**TASKS**
1. In the article on Lean SOPs, what labels do the columns usually carry?
2. Carry on the article about Lean SOPs in chemicals and pharma from where it stops.

+++ TEXT SHOWN +++

Consulting
November 20, 2020

Lean SOPs in Chemicals and Pharma

Lean format SOPs (Standard Operating Procedures) are steadily trickling their way into all sorts of industries

– a tabular layout with instructions in one column and other types of information in additional columns. These are usually labelled Major Steps, Key Points and Key Point Reasons, followed by a column with pictures, diagrams and images.

These formats are probably the best approach to take. They are succinct, informative, easy to read, flexible in how they are read, and capture a lot of knowledge and experience that reduces the learning curve of new personnel. When written well, users’ adherence to procedures increases, reducing variation because users understand the reasons for the exhortations in the SOP and the consequences of failing to follow the SOP. This is information contained in the Key Point Reason column, content typically omitted in most traditional SOPs, or at best inconsistently added.

"a user centric focus"

Within the SOP itself there is no accommodation for extraneous information which is so often added, such as background information, explanation of process and other waffle. This gives the Lean SOP a user centric focus, encouraging a more frequent referral to check details and hence a greater familiarity with the SOP reducing knowledge fade over time.

However, we have seen issues with companies adopting the Lean style SOP. These issues fall into two broad categories;

  1. A failure to understand how to write an SOP in this format, leading a degradation of the format. This is a lost opportunity to harvest the benefits of a Lean format
  2. A failure to understand the origins of the Lean SOP and so a failure to adapt to a different environment.

We will deal with the second of these two issues today – we may return to former problem in a later article.

Lean SOPs are part of standard or standardised work, and SOPs are sometimes referred to as Work Instructions or Job Elements. They form part of a suit of documents aimed at making tasks highly repeatable and consistent, easily altered to accommodate reallocation of specific tasks across personnel, and to reflect continuous improvement in production assembly (and other activities).

+++ INFORMATION +++

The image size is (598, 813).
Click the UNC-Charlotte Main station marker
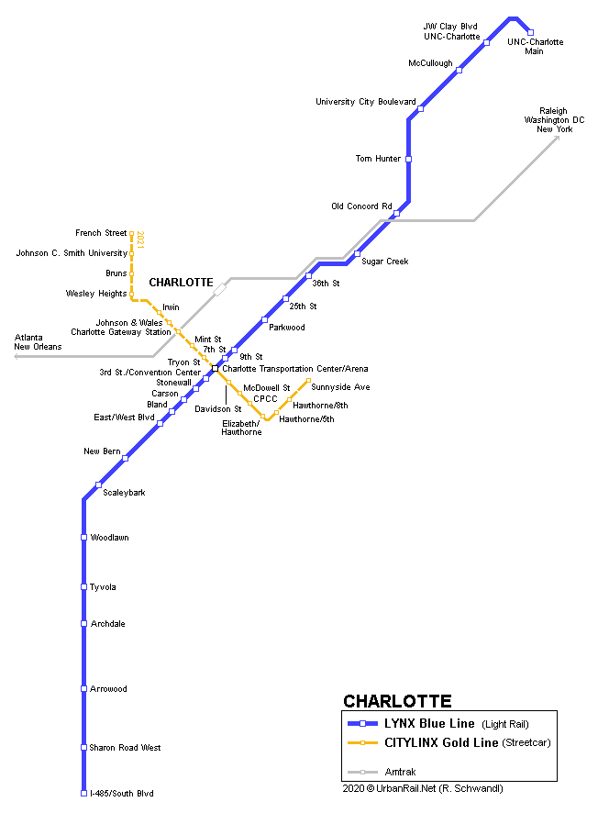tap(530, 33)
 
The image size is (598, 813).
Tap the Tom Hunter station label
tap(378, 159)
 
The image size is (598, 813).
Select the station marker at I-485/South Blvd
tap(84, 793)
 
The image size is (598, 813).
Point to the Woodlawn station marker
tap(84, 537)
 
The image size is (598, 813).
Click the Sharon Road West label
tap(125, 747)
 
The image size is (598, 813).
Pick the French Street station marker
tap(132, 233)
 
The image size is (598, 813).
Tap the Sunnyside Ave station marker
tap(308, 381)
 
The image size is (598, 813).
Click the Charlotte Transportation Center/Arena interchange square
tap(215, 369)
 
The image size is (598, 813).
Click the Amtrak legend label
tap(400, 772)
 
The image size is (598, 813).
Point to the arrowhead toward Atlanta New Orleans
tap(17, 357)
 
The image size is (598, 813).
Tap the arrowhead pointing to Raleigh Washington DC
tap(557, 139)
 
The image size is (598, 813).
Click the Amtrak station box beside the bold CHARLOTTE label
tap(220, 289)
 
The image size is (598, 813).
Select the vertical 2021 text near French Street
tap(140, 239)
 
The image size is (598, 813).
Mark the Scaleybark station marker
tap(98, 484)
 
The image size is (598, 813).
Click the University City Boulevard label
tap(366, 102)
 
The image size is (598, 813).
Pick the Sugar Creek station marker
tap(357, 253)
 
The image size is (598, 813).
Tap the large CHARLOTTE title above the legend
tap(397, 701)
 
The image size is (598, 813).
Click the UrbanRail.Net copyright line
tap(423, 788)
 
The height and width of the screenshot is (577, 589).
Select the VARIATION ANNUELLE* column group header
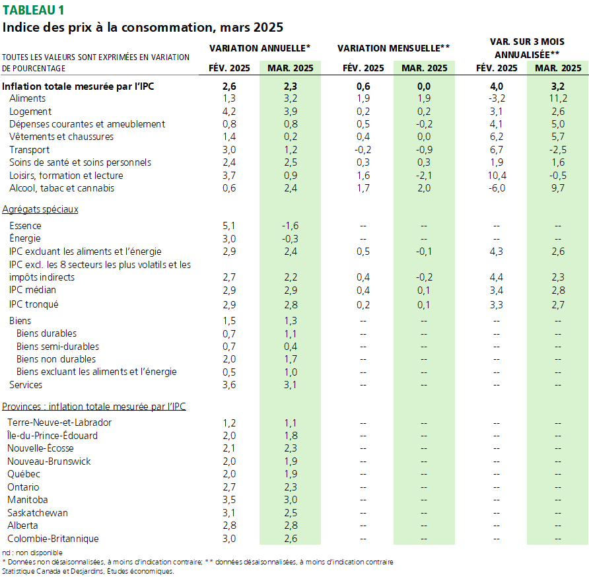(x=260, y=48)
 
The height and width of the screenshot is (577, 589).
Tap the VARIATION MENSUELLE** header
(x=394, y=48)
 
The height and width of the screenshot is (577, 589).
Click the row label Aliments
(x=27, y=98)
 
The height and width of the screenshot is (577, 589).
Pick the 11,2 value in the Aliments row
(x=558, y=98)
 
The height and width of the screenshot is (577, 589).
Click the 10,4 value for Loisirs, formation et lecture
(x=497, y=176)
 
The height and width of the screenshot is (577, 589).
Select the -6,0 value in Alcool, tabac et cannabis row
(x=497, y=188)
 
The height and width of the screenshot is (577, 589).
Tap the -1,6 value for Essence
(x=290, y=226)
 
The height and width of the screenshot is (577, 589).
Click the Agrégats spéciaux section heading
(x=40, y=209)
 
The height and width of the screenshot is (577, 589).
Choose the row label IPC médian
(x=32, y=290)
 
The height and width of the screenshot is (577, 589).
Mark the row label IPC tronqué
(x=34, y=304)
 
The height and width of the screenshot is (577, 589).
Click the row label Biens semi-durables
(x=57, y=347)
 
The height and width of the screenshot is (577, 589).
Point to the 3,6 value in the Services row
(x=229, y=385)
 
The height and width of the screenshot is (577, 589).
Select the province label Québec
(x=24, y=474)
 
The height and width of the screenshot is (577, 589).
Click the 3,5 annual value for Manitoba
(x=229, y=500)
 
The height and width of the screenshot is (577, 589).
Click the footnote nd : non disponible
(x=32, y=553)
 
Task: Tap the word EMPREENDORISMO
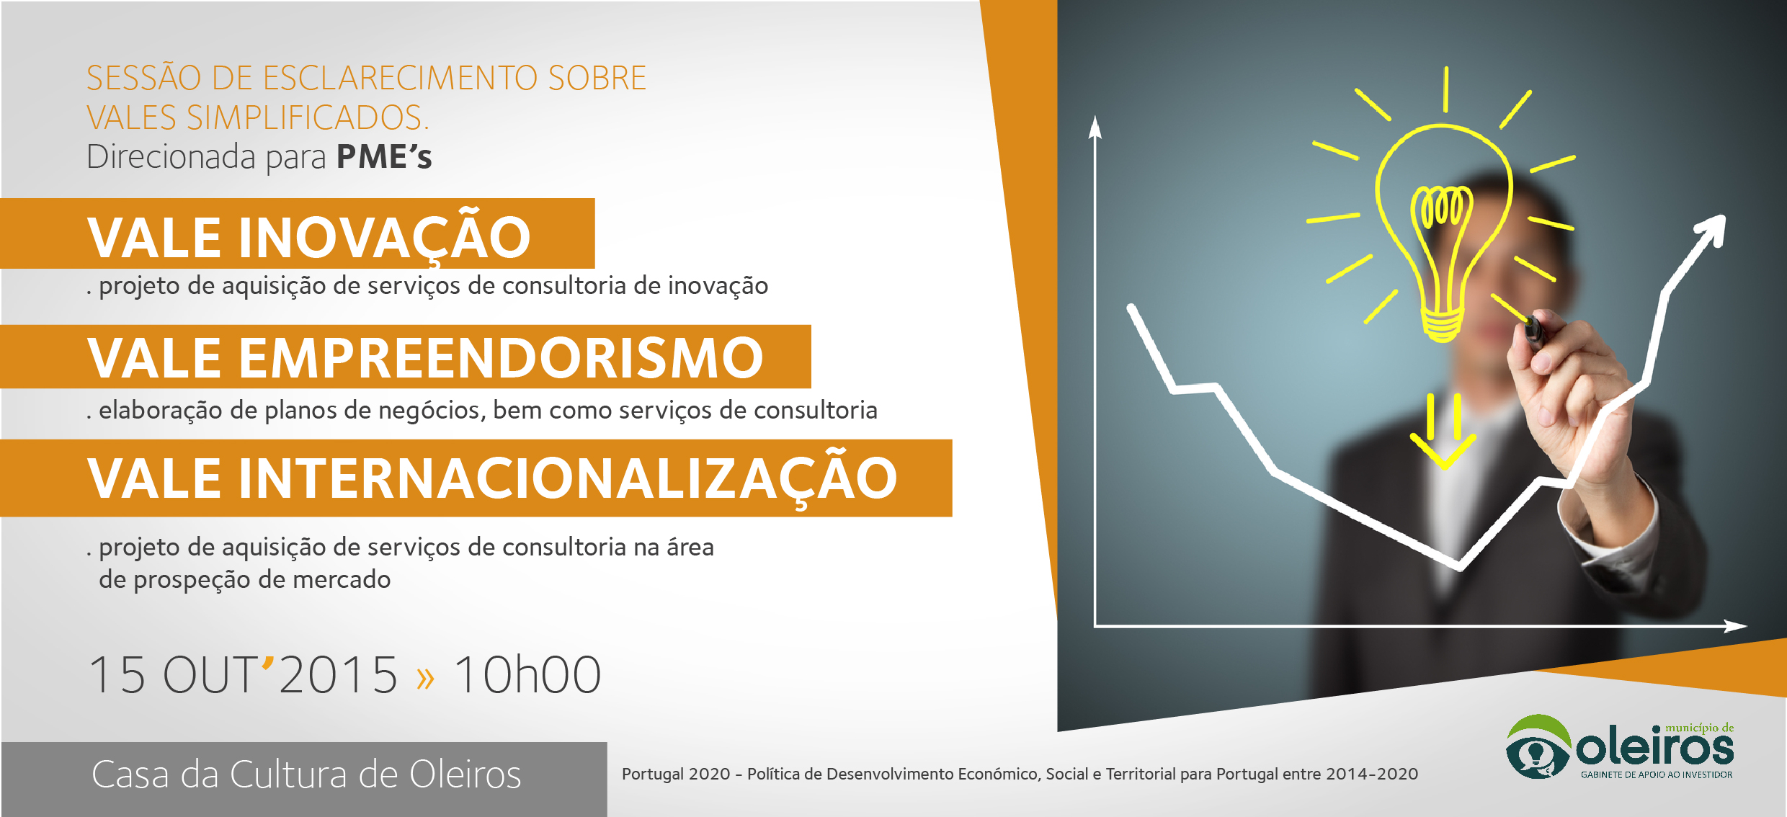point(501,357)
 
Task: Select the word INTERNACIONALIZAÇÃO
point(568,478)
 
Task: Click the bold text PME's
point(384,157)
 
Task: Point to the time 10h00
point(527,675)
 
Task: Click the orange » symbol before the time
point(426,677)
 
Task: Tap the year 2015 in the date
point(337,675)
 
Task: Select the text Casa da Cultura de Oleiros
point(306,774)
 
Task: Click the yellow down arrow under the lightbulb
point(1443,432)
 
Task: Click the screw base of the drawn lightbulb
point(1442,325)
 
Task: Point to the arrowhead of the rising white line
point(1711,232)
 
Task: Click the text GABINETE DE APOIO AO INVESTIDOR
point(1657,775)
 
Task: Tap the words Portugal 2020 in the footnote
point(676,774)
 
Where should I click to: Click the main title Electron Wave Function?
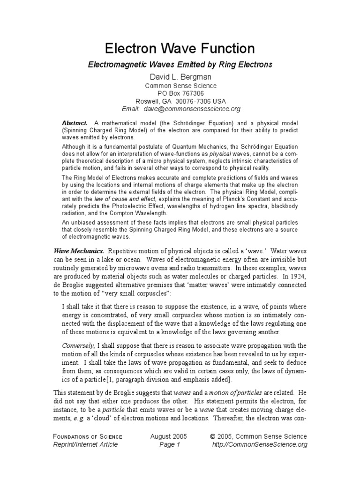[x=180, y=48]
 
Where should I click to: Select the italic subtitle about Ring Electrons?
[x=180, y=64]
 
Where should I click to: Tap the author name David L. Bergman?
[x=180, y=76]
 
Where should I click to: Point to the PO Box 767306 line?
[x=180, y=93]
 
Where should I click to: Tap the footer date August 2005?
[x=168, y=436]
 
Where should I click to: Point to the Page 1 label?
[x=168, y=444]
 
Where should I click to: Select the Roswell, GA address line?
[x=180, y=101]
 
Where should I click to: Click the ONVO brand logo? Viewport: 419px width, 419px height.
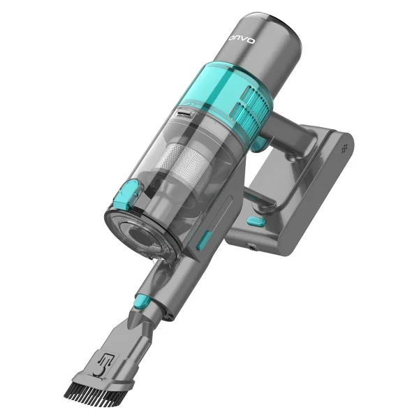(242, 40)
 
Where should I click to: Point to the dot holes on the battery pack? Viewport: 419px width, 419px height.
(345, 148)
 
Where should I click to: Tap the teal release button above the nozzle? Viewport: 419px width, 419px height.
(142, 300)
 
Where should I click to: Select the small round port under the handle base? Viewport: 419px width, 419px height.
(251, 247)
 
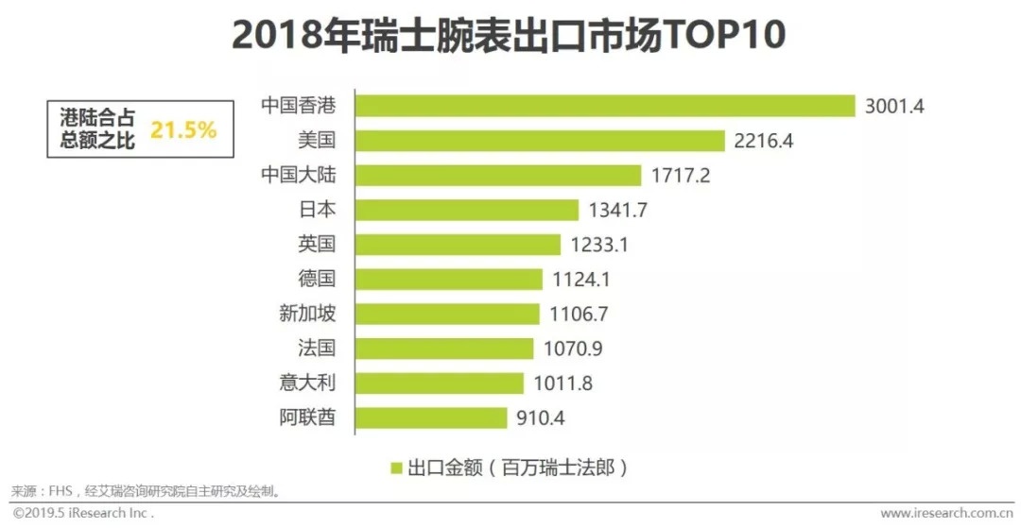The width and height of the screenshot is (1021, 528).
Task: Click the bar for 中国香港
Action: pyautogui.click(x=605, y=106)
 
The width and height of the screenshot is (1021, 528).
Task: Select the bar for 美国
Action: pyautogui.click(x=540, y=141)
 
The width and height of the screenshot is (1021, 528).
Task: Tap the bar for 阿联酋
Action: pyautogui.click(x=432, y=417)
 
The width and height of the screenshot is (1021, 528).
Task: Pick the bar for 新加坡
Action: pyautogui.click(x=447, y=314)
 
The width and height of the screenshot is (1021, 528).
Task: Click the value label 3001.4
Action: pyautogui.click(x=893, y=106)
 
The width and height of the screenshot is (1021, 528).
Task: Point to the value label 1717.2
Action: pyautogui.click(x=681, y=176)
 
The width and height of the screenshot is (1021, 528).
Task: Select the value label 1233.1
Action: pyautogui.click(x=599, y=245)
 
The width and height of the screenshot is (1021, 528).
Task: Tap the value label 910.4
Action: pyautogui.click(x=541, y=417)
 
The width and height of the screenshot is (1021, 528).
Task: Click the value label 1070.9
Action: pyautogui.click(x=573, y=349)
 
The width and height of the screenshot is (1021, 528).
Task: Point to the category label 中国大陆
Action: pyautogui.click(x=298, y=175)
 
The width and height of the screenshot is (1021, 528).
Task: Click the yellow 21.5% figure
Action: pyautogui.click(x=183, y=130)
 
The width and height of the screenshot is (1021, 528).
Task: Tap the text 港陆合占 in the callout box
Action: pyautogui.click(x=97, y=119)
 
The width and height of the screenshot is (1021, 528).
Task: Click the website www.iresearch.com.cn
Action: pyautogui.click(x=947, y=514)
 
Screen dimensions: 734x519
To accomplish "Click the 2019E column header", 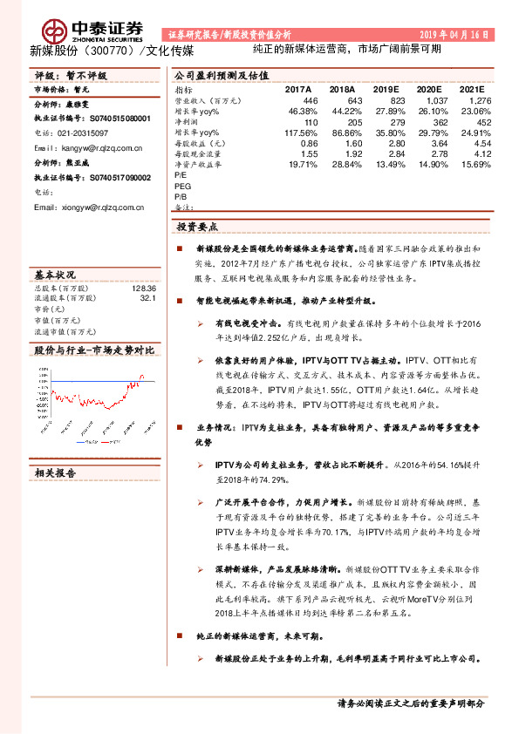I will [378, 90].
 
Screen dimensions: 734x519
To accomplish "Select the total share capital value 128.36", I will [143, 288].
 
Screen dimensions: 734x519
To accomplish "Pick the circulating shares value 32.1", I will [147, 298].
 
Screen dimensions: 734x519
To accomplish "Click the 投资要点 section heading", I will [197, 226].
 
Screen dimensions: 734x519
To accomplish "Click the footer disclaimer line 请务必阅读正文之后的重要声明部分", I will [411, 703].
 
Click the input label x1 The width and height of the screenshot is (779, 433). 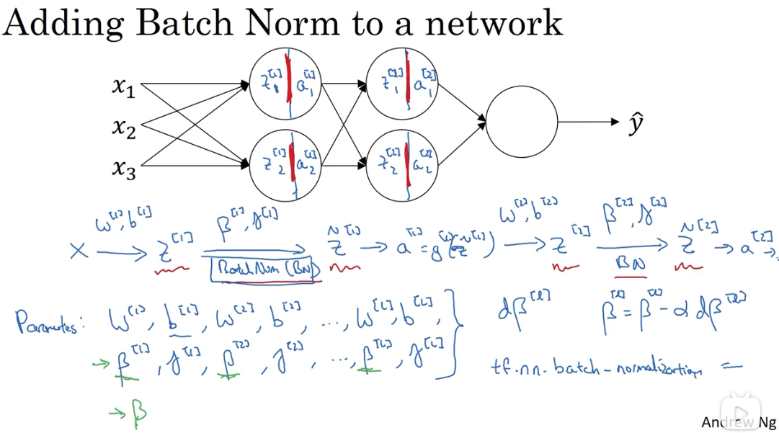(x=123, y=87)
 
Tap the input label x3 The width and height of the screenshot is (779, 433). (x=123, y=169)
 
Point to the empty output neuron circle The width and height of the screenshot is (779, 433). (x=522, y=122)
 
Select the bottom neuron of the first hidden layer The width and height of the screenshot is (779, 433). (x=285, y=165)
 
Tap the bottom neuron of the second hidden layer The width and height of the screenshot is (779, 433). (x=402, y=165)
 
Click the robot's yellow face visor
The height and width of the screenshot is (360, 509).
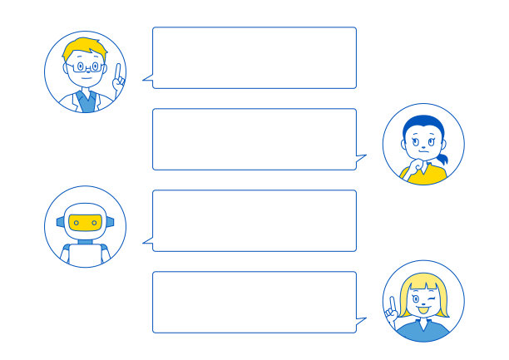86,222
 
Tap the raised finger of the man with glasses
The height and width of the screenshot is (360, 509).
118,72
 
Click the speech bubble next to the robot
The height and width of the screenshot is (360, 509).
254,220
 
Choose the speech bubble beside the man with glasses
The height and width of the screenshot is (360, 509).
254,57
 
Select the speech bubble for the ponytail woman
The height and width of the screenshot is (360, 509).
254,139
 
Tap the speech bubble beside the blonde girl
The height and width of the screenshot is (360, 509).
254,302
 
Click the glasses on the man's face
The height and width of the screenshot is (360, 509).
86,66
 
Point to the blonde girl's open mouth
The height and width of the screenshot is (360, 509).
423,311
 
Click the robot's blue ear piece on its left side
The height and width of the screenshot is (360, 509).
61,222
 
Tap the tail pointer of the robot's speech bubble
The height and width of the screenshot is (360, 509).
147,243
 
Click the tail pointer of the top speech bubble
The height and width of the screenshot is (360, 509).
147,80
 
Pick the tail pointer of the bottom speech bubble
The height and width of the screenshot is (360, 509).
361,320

+++

**ANSWERS BY TASK**
1. Major Steps, Key Points and Key Point Reasons, followed by a column with pictures, diagrams and images.

2.
Within Lean there is a distinct separation between the Engineering Standard and the Standard Work, and the two must not be confused.

The Engineering Standard details the technical aspects of the product. For a car it often matters little about the order tasks are undertaken nor the technique used to undertake the assembly task as a car is blind to whether a wheel is fitted before the dashboard or the other way round. It will, however, have a massive impact on productivity and therefore cost. And so a car company is happy for SOPs to be quickly and freely amended and updated as the SOP will have minimal impact on the technical, so long as everything is eventually assembled in the right location and the bolts torqued correctly.

However, when we translate across into chemical or pharmaceutical settings distant and distinct from automotive we cannot separate out the SOP from the end product – sequence and technique will both have devastating impacts from a chemical and GMP perspective, potentially giving rise to fundamentally different compounds, never mind the potential for catastrophic exothermic reactions. The relatively freer controls of the automotive world give rise to problems in these environments. The traditional Lean philosophy and empowerment of “Just do it” will cause clashes and tension between the technical, quality and process safety departments, and continuous improvement practitioners who fail to appreciate the differences between Lean applied in assembly manufacturing and Lean applied in other industries.

Instead, one has to understand the concepts and principles that underlie Lean SOPs and Standard Work, and to then ask “How do we apply them in this situation; how do we adapt to this environment”.

The equivalent of the Engineering Standard and the Standard Work interact in chemicals and pharma.

One cannot be changed without due regard for the other - changes to SOPs have to consider the impact on the product and process.

This is not to say that personnel cannot be empowered to update SOPs, but controlled management of change (MOC) processes have to be in place and applied to SOPs.